When the keyboard slides out, the show additionally tilts to a hundred and fifty-five-degree perspective, making it easy to see what you’re typing. But while you don’t need the keyboard, you may slide it at the back of the display screen.
While I’ve grown quite relaxed using on-screen keyboards, I recognize that is a design that appeals to die-difficult physical keyboard fanatics who can get kind faster on real keys. But on account that Android is designed and optimized for touchscreen devices, I suspect for the maximum part, there are now not many maximum customers might do with a physical keyboard that they couldn’t already do with a virtual one.
The ability to run exchange working structures like Sailfish opens up different possibilities, though. While Sailfish is likewise optimized for touchscreen displays (the consumer interface is based heavily on gestures), the working system is built on top of Mer… a software program distribution that has its roots within the Maemo, MeeGo, and Moblin initiatives (which have been all GNU/Linux tasks aimed at smartphones, netbooks, and other cell devices).

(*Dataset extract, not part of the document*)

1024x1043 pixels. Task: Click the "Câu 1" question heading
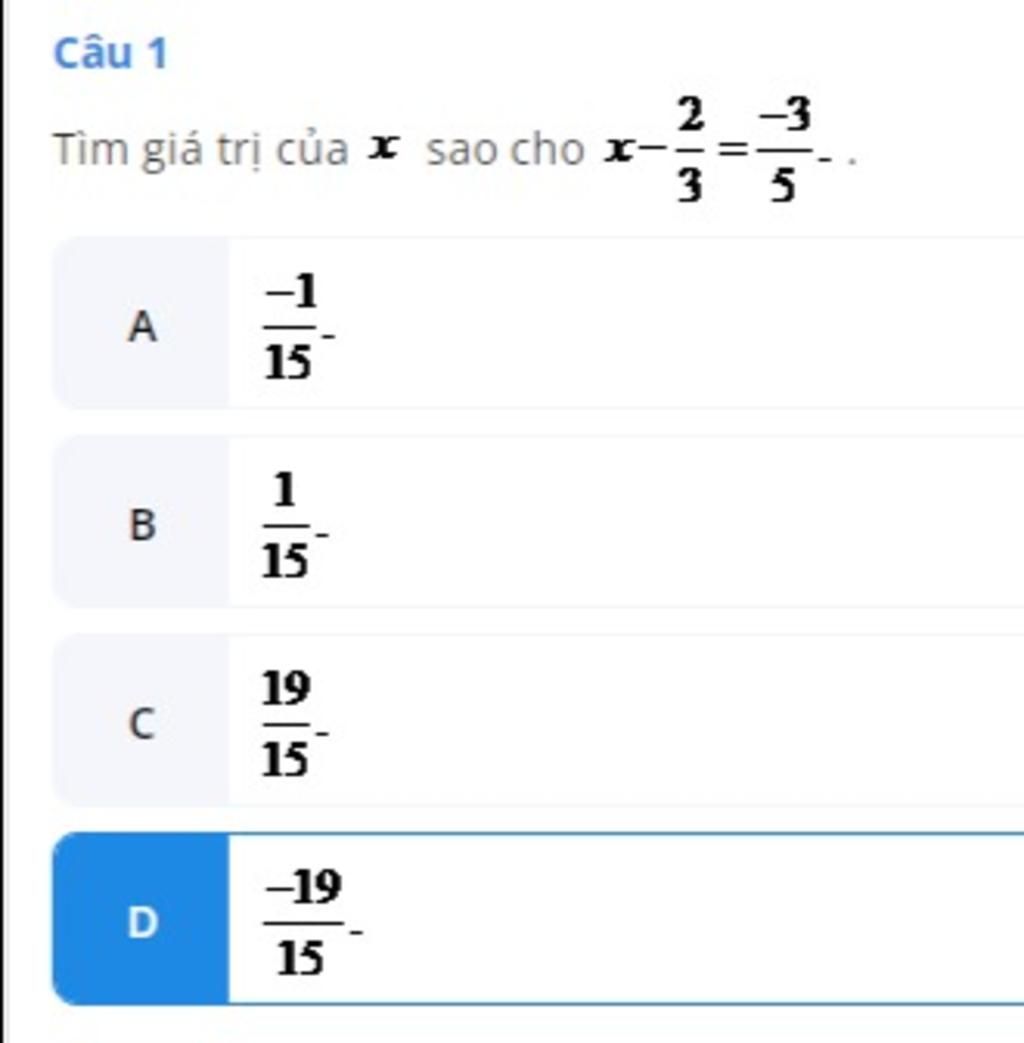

It stocks lots of DNA with desktop working systems in different phrases, and I can consider a scenario in which strolling an OS like Sailfish at the F(x)Tech Pro 1 makes the cellphone not most effective seem like a tiny laptop, but additionally characteristic like one.
That stated, it’s not precisely the most powerful telephone round. The F(x)Tec Pro 1 features a Qualcomm Snapdragon 835 processor, so one can be a nearly 2-yr-vintage chip by the time the telephone hits the streets.
Other functions don’t appear so horrific. The Pro 1 will feature a 2160 x 1080 pixel display, 6GB of RAM, and 128GB of a garage.
It has a three,200 mAh battery, 12MP + 5MP rear cameras, an 8MP front-dealing with the digicam, stereo speakers, a USB Type-C port, and matters that set it apart from many current telephones: a microSD card reader and a 3.5mm headphone jack.
The Pro 1 also isn’t the only pocket-sized, smartphone/pc-like pc able to run Android and Sailfish OS.
The Gemini PDA from Planet Computers officially delivered support for the running system final yr, and the imminent Planet Computer Cosmo Communicator is predicted to run Android, Sailfish, and different GNU/Linux running systems, including Debian.